The Muddy was named for Buddy Muddy, but it also happened to be situated at the confluence of two arroyos. When it rained in the spring, it was a mess. But in the summer, it was lousy with wildflowers. The cabins were small wooden huts, painted brightly and scattered through a stand of cottonwoods.

“What a sweet-looking place,” Caitlin said.

“It is sweet.” Ogden parked next to the little store. The double screen doors were propped open by cast-iron cats.

“Maggie!” Ogden called out as they stood in the empty store. Refrigerated cabinets lined the far wall and tables in the middle of the room were covered with canned goods, bags of chips, beans, paper plates, and candies.

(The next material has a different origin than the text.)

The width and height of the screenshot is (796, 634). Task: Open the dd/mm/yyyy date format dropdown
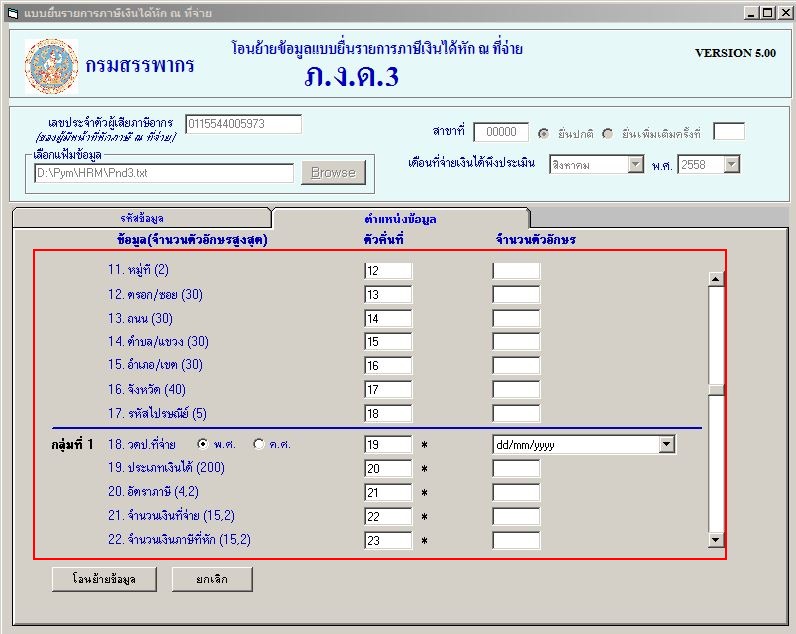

“Maybe she’s not here,” Caitlin said.

“She’s here. I don’t think she ever leaves.”

“Who’s there?” a woman said. She came through a door beside the refrigerator full of eggs and milk. “Who’s that?”

“It’s Ogden, Maggie.”

“Ogden? Ogden who?”

“Ogden Walker. Eva’s son.”

“Eva Walker? How is she?”

“She’s fine, Maggie.”

“I ain’t seen you in forever,” the old woman said. Her face was absurdly lined, her hair all gray and worn waist-long in a braid. “Is this your wife?”

“No, ma’am. This is Caitlin Alison. She’s from Ireland.”

“My husband’s mother was from Ireland,” Maggie said.

“Maggie, have you seen this woman?”

Caitlin showed Maggie the photograph.

“Yes, yes, I’ve seen her.” Maggie looked out her front doors as if expecting someone. “Everybody comes in here.”

“Did you talk to her at all?” Ogden asked.

“She’s my cousin,” Caitlin said. “Her name is Fiona.”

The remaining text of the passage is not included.